These people, including students and children, of different areas in those upazilas have to face great difficulty to cross the feeble and broken bridges every day with their agriculture produce or carrying critical patients.
Talking to UNB, Akbar Hossain, chairman of Kanchipara union parishad, said the local administration decided to go for temporary bamboo bridges after the collapse of concrete bridges in devastating floods that hit around two years ago.
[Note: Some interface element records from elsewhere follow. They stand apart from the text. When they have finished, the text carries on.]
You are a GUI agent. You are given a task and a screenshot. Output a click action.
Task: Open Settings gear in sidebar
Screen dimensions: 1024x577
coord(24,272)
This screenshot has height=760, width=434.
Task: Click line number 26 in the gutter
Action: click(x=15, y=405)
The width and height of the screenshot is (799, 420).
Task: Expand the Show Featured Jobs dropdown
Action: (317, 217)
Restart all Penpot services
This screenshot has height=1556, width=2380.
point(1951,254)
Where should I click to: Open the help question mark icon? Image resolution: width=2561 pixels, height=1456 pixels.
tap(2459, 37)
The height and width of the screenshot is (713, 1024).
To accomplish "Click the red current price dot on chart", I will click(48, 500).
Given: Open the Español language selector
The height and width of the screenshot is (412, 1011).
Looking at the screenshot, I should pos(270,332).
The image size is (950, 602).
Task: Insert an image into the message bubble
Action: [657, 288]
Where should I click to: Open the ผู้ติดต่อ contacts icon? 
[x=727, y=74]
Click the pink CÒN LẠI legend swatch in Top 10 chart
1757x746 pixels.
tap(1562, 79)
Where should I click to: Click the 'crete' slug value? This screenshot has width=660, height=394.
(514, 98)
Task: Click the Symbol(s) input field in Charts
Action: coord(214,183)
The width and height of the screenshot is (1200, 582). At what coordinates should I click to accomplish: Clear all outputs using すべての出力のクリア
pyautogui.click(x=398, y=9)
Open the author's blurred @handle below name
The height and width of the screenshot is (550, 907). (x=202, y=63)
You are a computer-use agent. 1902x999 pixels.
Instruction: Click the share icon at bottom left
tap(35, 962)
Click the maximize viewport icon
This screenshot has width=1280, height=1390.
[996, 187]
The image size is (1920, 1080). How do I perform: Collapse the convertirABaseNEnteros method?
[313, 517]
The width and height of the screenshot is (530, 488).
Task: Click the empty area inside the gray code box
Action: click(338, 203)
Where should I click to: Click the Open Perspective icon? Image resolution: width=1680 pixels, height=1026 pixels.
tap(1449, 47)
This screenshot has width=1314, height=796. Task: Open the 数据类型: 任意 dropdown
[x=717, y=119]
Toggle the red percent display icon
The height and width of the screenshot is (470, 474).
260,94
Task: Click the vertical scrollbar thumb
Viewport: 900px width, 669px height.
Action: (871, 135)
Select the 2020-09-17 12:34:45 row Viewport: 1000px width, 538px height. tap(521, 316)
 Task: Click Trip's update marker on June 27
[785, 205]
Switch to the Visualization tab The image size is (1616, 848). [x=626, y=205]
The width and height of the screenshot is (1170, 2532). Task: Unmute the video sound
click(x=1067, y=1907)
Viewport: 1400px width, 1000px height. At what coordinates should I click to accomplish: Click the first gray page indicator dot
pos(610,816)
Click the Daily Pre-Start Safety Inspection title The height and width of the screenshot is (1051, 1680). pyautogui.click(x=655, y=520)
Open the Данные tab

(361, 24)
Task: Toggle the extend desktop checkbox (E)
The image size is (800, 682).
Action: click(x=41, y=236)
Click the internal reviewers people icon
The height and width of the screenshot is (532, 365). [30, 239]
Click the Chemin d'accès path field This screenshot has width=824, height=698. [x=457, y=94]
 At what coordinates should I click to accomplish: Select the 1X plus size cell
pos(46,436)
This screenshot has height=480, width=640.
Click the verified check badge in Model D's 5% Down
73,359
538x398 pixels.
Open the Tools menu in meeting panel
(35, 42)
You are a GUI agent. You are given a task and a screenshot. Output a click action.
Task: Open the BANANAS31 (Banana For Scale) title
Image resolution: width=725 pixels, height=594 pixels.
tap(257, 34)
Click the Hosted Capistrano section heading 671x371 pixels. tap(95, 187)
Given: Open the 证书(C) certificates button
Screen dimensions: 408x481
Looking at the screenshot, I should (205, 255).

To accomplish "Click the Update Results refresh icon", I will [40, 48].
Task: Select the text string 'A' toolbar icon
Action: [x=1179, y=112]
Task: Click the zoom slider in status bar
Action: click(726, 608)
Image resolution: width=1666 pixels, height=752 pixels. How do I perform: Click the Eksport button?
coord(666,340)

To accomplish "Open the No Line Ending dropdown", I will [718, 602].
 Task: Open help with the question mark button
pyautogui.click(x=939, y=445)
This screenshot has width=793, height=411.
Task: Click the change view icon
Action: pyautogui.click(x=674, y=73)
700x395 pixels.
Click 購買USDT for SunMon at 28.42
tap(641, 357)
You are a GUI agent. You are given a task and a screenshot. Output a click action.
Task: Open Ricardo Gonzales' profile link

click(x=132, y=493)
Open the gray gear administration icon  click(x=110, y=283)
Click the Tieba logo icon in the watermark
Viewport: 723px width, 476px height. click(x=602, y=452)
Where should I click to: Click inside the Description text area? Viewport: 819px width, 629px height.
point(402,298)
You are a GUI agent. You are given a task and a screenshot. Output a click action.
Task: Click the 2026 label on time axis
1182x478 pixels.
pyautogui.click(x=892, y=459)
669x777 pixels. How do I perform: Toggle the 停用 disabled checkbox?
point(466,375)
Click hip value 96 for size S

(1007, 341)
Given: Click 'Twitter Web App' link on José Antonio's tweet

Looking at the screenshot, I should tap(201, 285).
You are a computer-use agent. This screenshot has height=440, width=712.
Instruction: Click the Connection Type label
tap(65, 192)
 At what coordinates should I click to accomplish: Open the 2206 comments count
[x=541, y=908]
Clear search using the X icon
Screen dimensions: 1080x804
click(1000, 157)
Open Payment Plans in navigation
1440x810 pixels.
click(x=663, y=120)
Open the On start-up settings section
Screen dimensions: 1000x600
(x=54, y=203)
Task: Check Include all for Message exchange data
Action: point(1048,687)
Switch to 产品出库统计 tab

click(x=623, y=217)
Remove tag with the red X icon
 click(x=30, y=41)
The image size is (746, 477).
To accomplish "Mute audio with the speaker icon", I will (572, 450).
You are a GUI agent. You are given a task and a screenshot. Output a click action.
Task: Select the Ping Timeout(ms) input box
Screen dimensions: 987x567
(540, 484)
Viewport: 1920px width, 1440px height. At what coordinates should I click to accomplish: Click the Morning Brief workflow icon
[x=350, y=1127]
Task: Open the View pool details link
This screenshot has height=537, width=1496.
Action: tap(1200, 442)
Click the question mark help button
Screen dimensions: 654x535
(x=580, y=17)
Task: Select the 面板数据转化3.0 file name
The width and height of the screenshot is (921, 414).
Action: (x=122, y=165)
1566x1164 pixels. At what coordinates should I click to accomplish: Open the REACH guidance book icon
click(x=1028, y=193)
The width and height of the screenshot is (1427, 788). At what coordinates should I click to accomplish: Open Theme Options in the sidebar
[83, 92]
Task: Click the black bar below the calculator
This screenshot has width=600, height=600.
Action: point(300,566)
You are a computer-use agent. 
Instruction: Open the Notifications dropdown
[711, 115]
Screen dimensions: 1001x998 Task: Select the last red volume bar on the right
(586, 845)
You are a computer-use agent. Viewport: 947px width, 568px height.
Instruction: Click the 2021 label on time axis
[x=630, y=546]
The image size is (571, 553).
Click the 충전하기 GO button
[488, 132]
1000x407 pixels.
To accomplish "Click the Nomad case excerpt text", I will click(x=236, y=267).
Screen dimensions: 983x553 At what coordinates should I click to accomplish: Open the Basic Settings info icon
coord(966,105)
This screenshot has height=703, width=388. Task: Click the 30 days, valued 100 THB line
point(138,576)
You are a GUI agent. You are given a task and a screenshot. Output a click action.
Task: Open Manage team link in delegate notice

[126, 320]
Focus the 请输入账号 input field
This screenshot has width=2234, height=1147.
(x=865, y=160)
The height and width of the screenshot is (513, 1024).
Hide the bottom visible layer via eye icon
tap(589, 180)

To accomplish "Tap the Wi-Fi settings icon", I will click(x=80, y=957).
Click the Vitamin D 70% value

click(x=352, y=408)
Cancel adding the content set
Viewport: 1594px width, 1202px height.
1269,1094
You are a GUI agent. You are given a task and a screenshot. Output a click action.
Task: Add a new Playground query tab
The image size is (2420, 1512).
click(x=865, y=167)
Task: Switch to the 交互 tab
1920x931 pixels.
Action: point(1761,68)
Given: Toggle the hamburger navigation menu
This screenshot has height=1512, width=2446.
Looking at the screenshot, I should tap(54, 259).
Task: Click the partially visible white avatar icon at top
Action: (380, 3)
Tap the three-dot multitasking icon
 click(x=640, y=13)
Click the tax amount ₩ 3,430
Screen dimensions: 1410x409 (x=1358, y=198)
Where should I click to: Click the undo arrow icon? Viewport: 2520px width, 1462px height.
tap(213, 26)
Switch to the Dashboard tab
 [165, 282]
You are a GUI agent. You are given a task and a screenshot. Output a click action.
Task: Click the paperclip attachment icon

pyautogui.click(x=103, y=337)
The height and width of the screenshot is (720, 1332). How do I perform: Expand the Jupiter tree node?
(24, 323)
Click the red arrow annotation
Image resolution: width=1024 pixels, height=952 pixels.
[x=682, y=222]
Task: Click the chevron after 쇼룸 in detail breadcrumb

But now the condition of the four bamboo bridges has become alarmingly poor and broken in many places. The villagers said schoolgoing children in particular are frightened to cross the bridges every day.
Around one lakh people use the bridges every day to reach the district town, added Habibur Rahman, chairman of Phulchhari upazila parishad.
Abdur Rahman Sheikh, executive engineer of Local Government Engineering Department (LGED), admitted that the condition of those bamboo bridges is indeed so weak that it is worryingly feeble and already at some points some new bamboo logs had been tied to support the structures.
Nevertheless accidents are unpredictable. Accident can occur anytime. In the meantime, a man was killed as he fell from one of the feeble bridges while crossing it – rendered a challenge by the poor condition of its surface.
For this reason, we have started the renovation work of those bridges and the work would be completed within the next year, the engineer added.